Man kann sich den ganzen Film über darüber auslassen, ob Bulger nun eine Titelfigur ist, die man mögen soll, oder nicht. Es ist immer schwer, einen Mörder und Psychopathen, der er nun mal ist, als zuschauerbindende Figur zu inszenieren. Was das betrifft, haben Cooper und seine beiden Autoren Mark Mallouk und Jez Butterworth gute Arbeit geleistet. Denn, und das ist sicherlich auch Verdienst Johnny Depps, der James Bulger, den wir hier auf der Leinwand sehen, ist zwar zweifelsohne ein brutaler Gangster - aber eben auch ein mitfühlender Vater und loyaler Freund. Ob das moralisch nun verwerflich ist - immerhin ist Bulger eine reale Figur - sei mal dahingestellt, viel interessanter ist allerdings, dass der FBI Agent John Connolly, den Joel Edgerton spielt, die viel widerwärtigere und unsympathischere Figur abgibt.
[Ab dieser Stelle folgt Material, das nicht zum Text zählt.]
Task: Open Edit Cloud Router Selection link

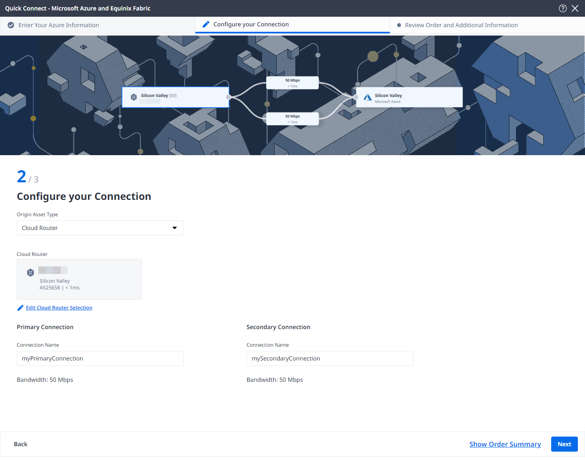Action: click(59, 308)
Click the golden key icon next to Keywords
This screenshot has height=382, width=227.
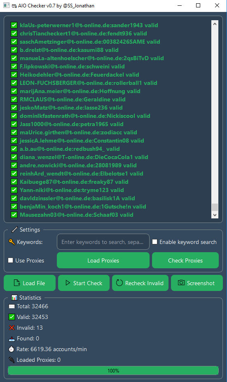click(12, 242)
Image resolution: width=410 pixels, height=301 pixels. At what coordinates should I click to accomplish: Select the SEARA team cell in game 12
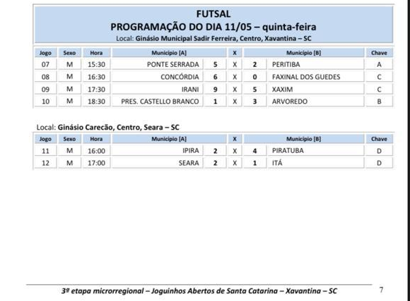point(158,163)
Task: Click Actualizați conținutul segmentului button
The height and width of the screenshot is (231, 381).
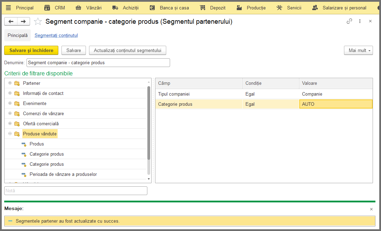Action: click(127, 50)
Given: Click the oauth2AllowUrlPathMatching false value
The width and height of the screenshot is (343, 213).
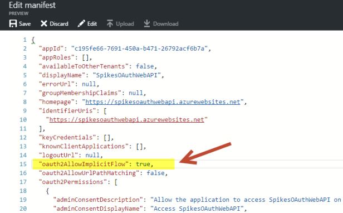Looking at the screenshot, I should 155,173.
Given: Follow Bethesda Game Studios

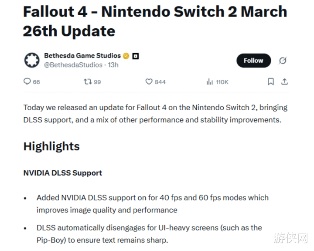Looking at the screenshot, I should [x=253, y=61].
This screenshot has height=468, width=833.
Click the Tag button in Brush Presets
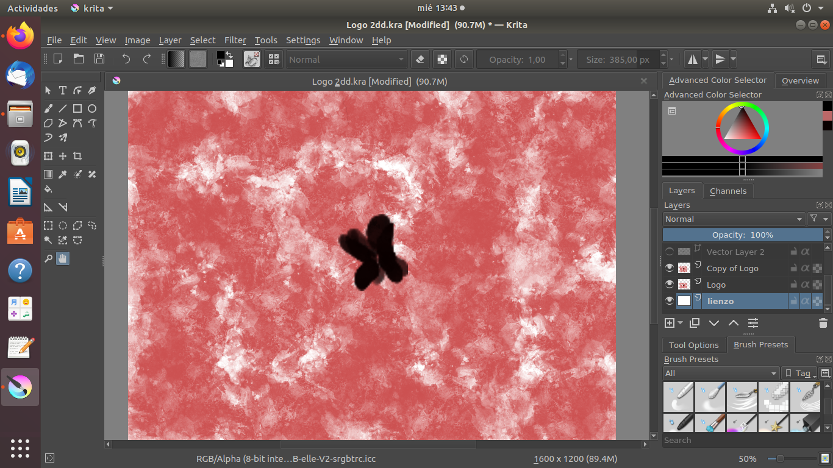pos(798,373)
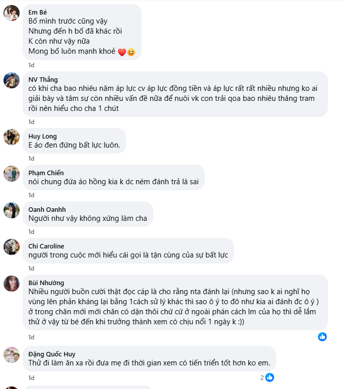The height and width of the screenshot is (389, 345).
Task: Click Huy Long's avatar photo
Action: click(x=12, y=137)
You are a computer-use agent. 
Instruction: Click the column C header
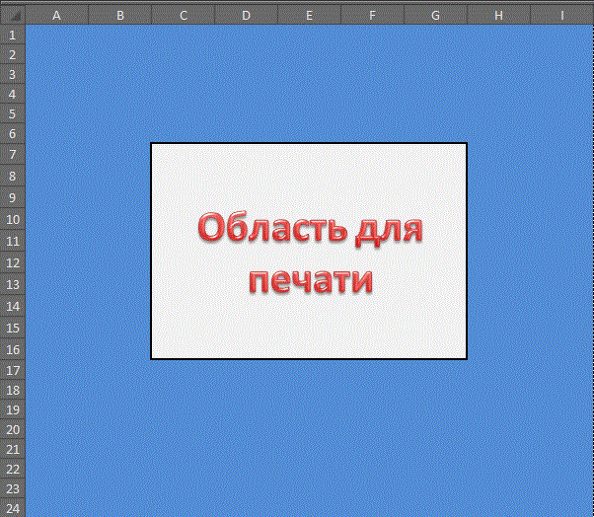click(183, 16)
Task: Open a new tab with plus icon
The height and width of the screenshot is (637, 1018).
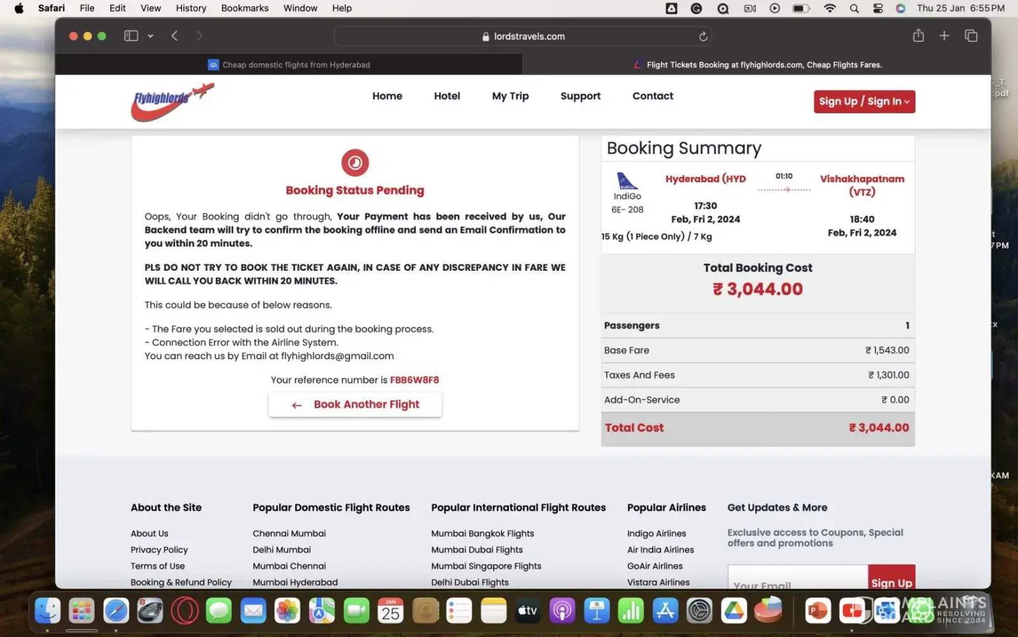Action: coord(944,36)
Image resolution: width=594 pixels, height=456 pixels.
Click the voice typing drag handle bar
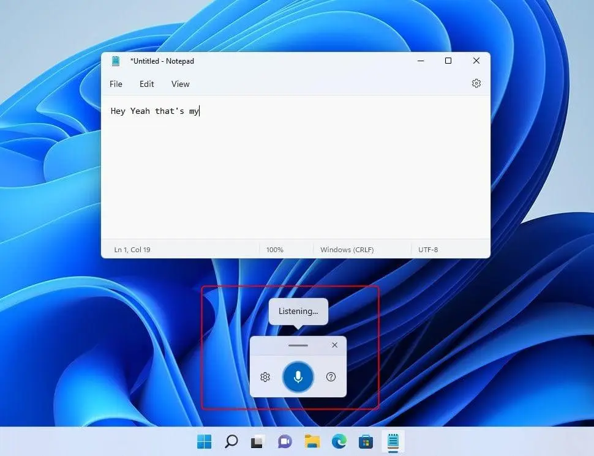pyautogui.click(x=298, y=345)

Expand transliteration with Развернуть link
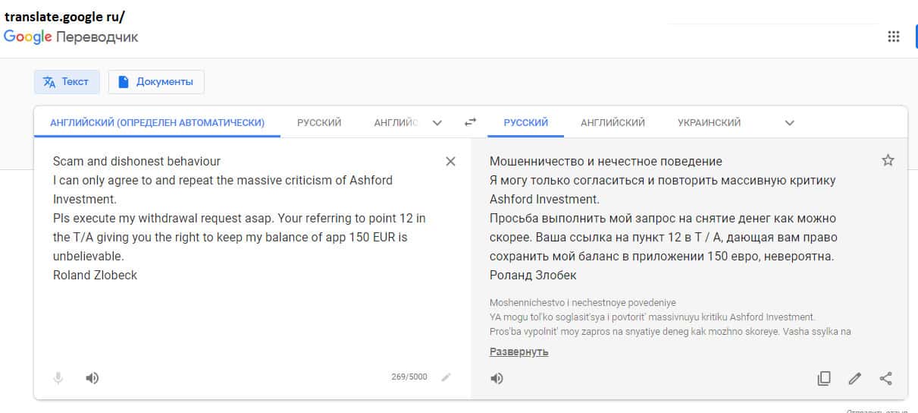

Er macht allerdings auch von allen Figuren die stärkste, vielleicht sogar die einzige charakterliche Entwicklung durch. Aufgewachsen im selben Viertel wie Bulger, bietet Connolly dem Verbrecher einen Deal mit dem FBI an. Doch Connolly gerät mehr und mehr in den Sumpf der Korruption und der Verbrechen rund um Bulger und seine Männer. Und von Minute zu Minute wächst und gedeiht die Antipathie für diesen Bundesbeamten, weswegen der Zuschauer in ihm viel eher den Antagonisten ausmachen wird, als in Johnny Depps Verbrecherfigur.

Auch die Nebenrollen sind stark besetzt: Benedict Cumberbatch kann als Bulgers Bruder ebenso überzeugen wie Dakota Johnson als Bulgers Freundin und Mutter seines Sohnes. Kevin Bacon ist immer wieder einen Blick wert und Peter Sarsgaard hat einen sehr guten, wenn auch sehr kurzen Auftritt als drogenabhängiger Psychopath. Doch während Black Mass schauspielerisch wirklich sehr gut ist, bleibt die Geschichte um Bulger und den FBI-Deal immerzu auf einem Level: Im zweiten Drittel dümpelt die Geschichte sogar ein wenig vor sich hin und gestattet dem Zuschauer kein wirkliches Finale, keinen Höhepunkt. Deswegen macht auch Bulger keine allzu großes, offensichtliche Veränderung durch. Er ist und bleibt ein brutaler Verbrecher, ein Mörder. Doch auch am Ende des Films hat man nicht das Gefühl, dass man zufrieden sein sollte mit dem, was ihm widerfährt. 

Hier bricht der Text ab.